Update the lines below by changing "Order Now" to "Buy Now" and leave everything else as it is.

(Stored records)
════════════════════

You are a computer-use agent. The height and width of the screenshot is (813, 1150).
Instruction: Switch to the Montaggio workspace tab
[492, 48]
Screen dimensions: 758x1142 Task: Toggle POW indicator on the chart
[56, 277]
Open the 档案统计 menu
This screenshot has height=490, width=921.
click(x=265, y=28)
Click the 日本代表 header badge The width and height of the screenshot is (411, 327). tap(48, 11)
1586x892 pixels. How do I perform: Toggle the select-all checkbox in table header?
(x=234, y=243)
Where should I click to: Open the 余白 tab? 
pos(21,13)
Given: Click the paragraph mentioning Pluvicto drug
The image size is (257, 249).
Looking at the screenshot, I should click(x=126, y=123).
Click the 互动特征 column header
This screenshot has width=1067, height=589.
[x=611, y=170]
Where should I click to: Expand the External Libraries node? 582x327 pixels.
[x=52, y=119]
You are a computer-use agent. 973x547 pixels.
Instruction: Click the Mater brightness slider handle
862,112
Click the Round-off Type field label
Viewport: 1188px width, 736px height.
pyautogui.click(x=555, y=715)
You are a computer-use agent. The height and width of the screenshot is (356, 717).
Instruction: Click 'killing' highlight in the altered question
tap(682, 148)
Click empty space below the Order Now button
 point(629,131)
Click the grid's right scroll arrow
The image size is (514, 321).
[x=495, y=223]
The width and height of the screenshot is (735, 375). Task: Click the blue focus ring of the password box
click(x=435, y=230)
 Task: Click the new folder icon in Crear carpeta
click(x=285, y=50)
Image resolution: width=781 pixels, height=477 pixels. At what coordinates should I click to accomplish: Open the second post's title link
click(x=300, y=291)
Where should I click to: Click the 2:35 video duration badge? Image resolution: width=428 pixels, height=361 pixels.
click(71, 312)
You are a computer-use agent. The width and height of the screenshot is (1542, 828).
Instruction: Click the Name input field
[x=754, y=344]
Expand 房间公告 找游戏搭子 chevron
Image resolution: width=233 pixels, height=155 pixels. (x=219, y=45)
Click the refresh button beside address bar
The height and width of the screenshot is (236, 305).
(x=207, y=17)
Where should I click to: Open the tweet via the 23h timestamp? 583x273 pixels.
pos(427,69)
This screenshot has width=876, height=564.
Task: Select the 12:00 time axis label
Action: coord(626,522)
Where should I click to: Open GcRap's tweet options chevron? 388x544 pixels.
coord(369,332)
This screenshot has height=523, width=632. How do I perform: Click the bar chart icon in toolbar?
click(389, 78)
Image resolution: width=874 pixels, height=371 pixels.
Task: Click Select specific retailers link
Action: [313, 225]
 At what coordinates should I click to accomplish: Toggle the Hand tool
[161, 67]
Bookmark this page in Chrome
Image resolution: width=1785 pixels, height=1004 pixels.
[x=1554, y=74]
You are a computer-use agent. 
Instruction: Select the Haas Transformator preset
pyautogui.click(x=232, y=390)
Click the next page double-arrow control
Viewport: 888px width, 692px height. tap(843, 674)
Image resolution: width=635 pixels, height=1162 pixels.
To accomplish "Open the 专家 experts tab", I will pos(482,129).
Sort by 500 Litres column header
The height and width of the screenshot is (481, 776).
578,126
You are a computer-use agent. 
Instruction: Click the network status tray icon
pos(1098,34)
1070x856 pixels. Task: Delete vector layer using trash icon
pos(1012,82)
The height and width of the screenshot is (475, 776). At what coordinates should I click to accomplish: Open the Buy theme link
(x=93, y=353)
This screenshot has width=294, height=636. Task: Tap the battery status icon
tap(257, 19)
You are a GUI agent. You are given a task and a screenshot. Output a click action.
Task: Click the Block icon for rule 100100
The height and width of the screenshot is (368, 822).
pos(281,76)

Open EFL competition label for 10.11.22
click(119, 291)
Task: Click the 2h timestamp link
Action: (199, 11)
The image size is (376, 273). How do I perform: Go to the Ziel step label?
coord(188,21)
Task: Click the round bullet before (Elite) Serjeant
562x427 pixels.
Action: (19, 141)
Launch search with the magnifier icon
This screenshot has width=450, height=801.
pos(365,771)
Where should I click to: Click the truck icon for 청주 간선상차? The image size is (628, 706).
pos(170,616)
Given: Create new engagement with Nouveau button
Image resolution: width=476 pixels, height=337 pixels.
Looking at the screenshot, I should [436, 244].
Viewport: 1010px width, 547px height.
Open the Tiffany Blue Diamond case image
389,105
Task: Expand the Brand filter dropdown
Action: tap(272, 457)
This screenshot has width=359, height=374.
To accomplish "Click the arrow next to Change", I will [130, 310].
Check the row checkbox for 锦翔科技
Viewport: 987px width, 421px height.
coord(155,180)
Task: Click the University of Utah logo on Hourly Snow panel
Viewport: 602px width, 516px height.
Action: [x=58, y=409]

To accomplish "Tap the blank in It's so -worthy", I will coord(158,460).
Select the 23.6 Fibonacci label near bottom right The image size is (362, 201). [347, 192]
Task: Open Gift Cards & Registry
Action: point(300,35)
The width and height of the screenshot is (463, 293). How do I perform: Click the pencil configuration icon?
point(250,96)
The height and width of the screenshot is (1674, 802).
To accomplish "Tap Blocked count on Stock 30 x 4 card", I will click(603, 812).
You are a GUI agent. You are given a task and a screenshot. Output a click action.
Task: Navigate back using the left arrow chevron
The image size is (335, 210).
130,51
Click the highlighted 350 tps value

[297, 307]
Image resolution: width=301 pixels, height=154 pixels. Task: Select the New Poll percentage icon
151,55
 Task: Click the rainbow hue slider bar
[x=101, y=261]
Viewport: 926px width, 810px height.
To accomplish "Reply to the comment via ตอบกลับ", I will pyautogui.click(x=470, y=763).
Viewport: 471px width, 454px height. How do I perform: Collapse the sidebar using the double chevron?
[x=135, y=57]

════════════════════

**Answer to the task**:
You are a computer-use agent. The height and width of the screenshot is (813, 1150).
Instruction: Switch to the Montaggio workspace tab
[492, 48]
Screen dimensions: 758x1142 Task: Toggle POW indicator on the chart
[56, 277]
Open the 档案统计 menu
This screenshot has height=490, width=921.
click(x=265, y=28)
Click the 日本代表 header badge The width and height of the screenshot is (411, 327). tap(48, 11)
1586x892 pixels. How do I perform: Toggle the select-all checkbox in table header?
(x=234, y=243)
Where should I click to: Open the 余白 tab? 
pos(21,13)
Given: Click the paragraph mentioning Pluvicto drug
The image size is (257, 249).
Looking at the screenshot, I should click(x=126, y=123).
Click the 互动特征 column header
This screenshot has width=1067, height=589.
[x=611, y=170]
Where should I click to: Expand the External Libraries node? 582x327 pixels.
[x=52, y=119]
You are a computer-use agent. 973x547 pixels.
Instruction: Click the Mater brightness slider handle
862,112
Click the Round-off Type field label
Viewport: 1188px width, 736px height.
pyautogui.click(x=555, y=715)
You are a computer-use agent. The height and width of the screenshot is (356, 717).
Instruction: Click 'killing' highlight in the altered question
tap(682, 148)
Click empty space below the Buy Now button
 point(629,131)
Click the grid's right scroll arrow
The image size is (514, 321).
[x=495, y=223]
The width and height of the screenshot is (735, 375). Task: Click the blue focus ring of the password box
click(x=435, y=230)
 Task: Click the new folder icon in Crear carpeta
click(x=285, y=50)
Image resolution: width=781 pixels, height=477 pixels. At what coordinates should I click to accomplish: Open the second post's title link
click(x=300, y=291)
Where should I click to: Click the 2:35 video duration badge? Image resolution: width=428 pixels, height=361 pixels.
click(71, 312)
You are a computer-use agent. The width and height of the screenshot is (1542, 828).
Instruction: Click the Name input field
[x=754, y=344]
Expand 房间公告 找游戏搭子 chevron
Image resolution: width=233 pixels, height=155 pixels. (x=219, y=45)
Click the refresh button beside address bar
The height and width of the screenshot is (236, 305).
(x=207, y=17)
Where should I click to: Open the tweet via the 23h timestamp? 583x273 pixels.
pos(427,69)
This screenshot has width=876, height=564.
Task: Select the 12:00 time axis label
Action: coord(626,522)
Where should I click to: Open GcRap's tweet options chevron? 388x544 pixels.
coord(369,332)
This screenshot has height=523, width=632. How do I perform: Click the bar chart icon in toolbar?
click(389, 78)
Image resolution: width=874 pixels, height=371 pixels.
Task: Click Select specific retailers link
Action: [313, 225]
 At what coordinates should I click to accomplish: Toggle the Hand tool
[161, 67]
Bookmark this page in Chrome
Image resolution: width=1785 pixels, height=1004 pixels.
[x=1554, y=74]
You are a computer-use agent. 
Instruction: Select the Haas Transformator preset
pyautogui.click(x=232, y=390)
Click the next page double-arrow control
Viewport: 888px width, 692px height. tap(843, 674)
Image resolution: width=635 pixels, height=1162 pixels.
To accomplish "Open the 专家 experts tab", I will pos(482,129).
Sort by 500 Litres column header
The height and width of the screenshot is (481, 776).
578,126
You are a computer-use agent. 
Instruction: Click the network status tray icon
pos(1098,34)
1070x856 pixels. Task: Delete vector layer using trash icon
pos(1012,82)
The height and width of the screenshot is (475, 776). At what coordinates should I click to accomplish: Open the Buy theme link
(x=93, y=353)
This screenshot has width=294, height=636. Task: Tap the battery status icon
tap(257, 19)
You are a GUI agent. You are given a task and a screenshot. Output a click action.
Task: Click the Block icon for rule 100100
The height and width of the screenshot is (368, 822).
pos(281,76)

Open EFL competition label for 10.11.22
click(119, 291)
Task: Click the 2h timestamp link
Action: (199, 11)
The image size is (376, 273). How do I perform: Go to the Ziel step label?
coord(188,21)
Task: Click the round bullet before (Elite) Serjeant
562x427 pixels.
Action: (19, 141)
Launch search with the magnifier icon
This screenshot has width=450, height=801.
pos(365,771)
Where should I click to: Click the truck icon for 청주 간선상차? The image size is (628, 706).
pos(170,616)
Given: Create new engagement with Nouveau button
Image resolution: width=476 pixels, height=337 pixels.
Looking at the screenshot, I should [436, 244].
Viewport: 1010px width, 547px height.
Open the Tiffany Blue Diamond case image
389,105
Task: Expand the Brand filter dropdown
Action: tap(272, 457)
This screenshot has width=359, height=374.
To accomplish "Click the arrow next to Change", I will [130, 310].
Check the row checkbox for 锦翔科技
Viewport: 987px width, 421px height.
coord(155,180)
Task: Click the University of Utah logo on Hourly Snow panel
Viewport: 602px width, 516px height.
Action: [x=58, y=409]

To accomplish "Tap the blank in It's so -worthy", I will coord(158,460).
Select the 23.6 Fibonacci label near bottom right The image size is (362, 201). [347, 192]
Task: Open Gift Cards & Registry
Action: point(300,35)
The width and height of the screenshot is (463, 293). How do I perform: Click the pencil configuration icon?
point(250,96)
The height and width of the screenshot is (1674, 802).
To accomplish "Tap Blocked count on Stock 30 x 4 card", I will click(603, 812).
You are a GUI agent. You are given a task and a screenshot. Output a click action.
Task: Navigate back using the left arrow chevron
The image size is (335, 210).
130,51
Click the highlighted 350 tps value

[297, 307]
Image resolution: width=301 pixels, height=154 pixels. Task: Select the New Poll percentage icon
151,55
 Task: Click the rainbow hue slider bar
[x=101, y=261]
Viewport: 926px width, 810px height.
To accomplish "Reply to the comment via ตอบกลับ", I will pyautogui.click(x=470, y=763).
Viewport: 471px width, 454px height. How do I perform: Collapse the sidebar using the double chevron?
[x=135, y=57]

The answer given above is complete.